Abstract
Schizophrenia (SCZ) is a complex psychiatric disorder that is one of the leading causes of disability worldwide and carries a disproportionately high financial burdens on healthcare systems and individual patients due to the chronic nature of the symptoms. One major roadblock in advancing SCZ treatment options is the need for a better understanding of pathways involved in SCZ pathophysiology that could offer new therapeutic targets for treating the disorder. A popular theory that has emerged is the Microglia Hypothesis of Schizophrenia which proposes that microglia, the resident immune cells of the brain, take on reactive phenotypes and release inflammatory cytokines that may drive neuroinflammation and contribute to SCZ pathophysiology. Within the context of the Microglial Hypothesis, is growing interest in identifying the specific molecular mechanisms that could drive microglial-mediated neuroinflammation in SCZ. The inflammasome pathway has become a popular candidate mechanism based on the presence of inflammasome derived cytokines in patients with SCZ, reports showing increased inflammasome activity in animal models of SCZ, and findings showing that some antipsychotics may function through targeting the inflammasome. To date, there have been very few reports exploring inflammasome protein expression in patients with SCZ, highlighting the need for a better understanding of inflammasome changes in human tissue from patients diagnosed with SCZ.
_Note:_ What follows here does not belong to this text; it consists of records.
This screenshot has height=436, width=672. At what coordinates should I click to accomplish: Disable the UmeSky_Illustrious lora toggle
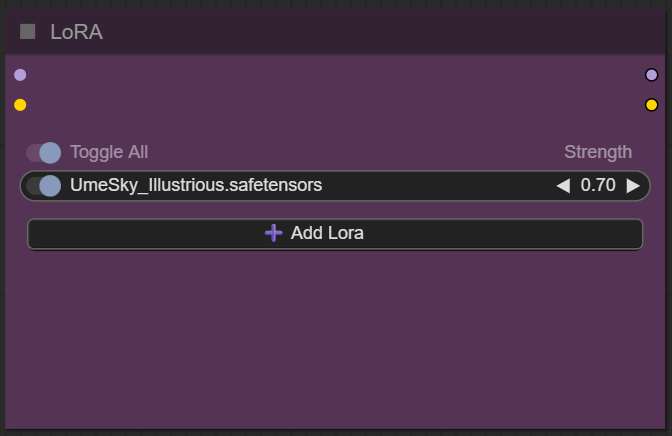44,185
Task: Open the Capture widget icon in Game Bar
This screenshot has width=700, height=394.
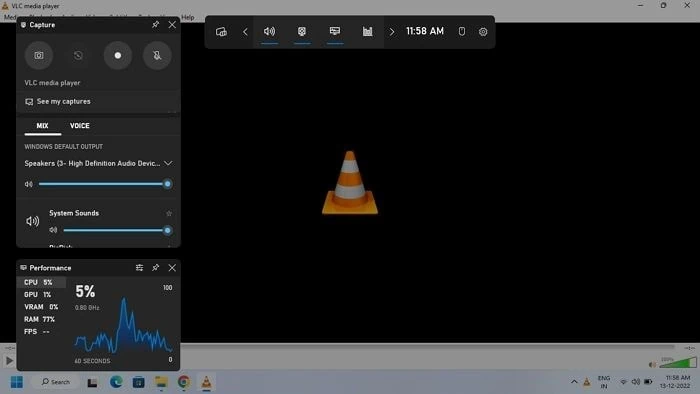Action: coord(302,32)
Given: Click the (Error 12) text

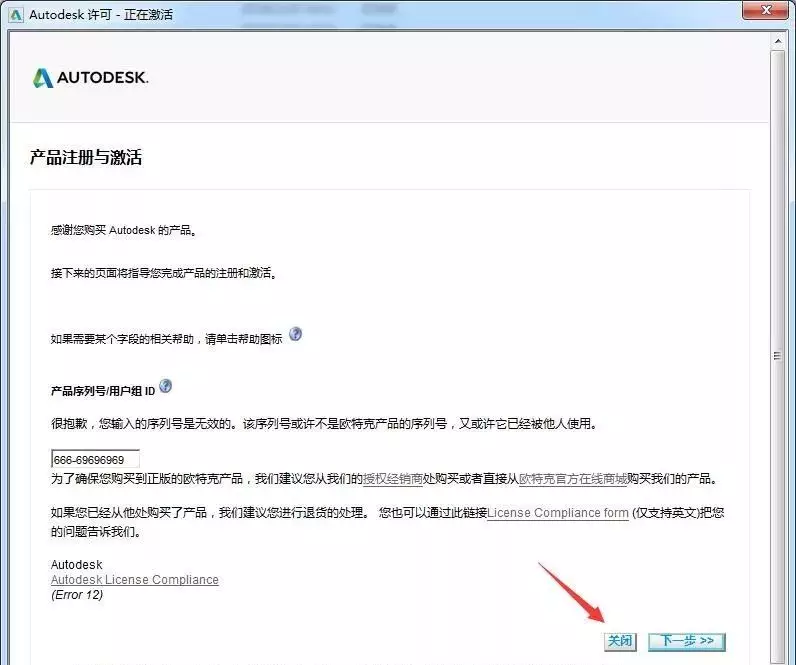Looking at the screenshot, I should coord(77,595).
This study aims to characterize microglial alterations in brains from human donors with SCZ and explore protein expression changes that could indicate inflammasome activation in brains from donors with SCZ. Here I show that in brains from donors with SCZ there are not only increases in microglial density and shifts in morphology towards pro-inflammatory phenotypes, but there is also increased expression of multiple inflammasome proteins in microglial cell bodies. The results here suggest that inflammasome activation in microglia may drive neuroinflammation in SCZ and could offer a novel therapeutic target.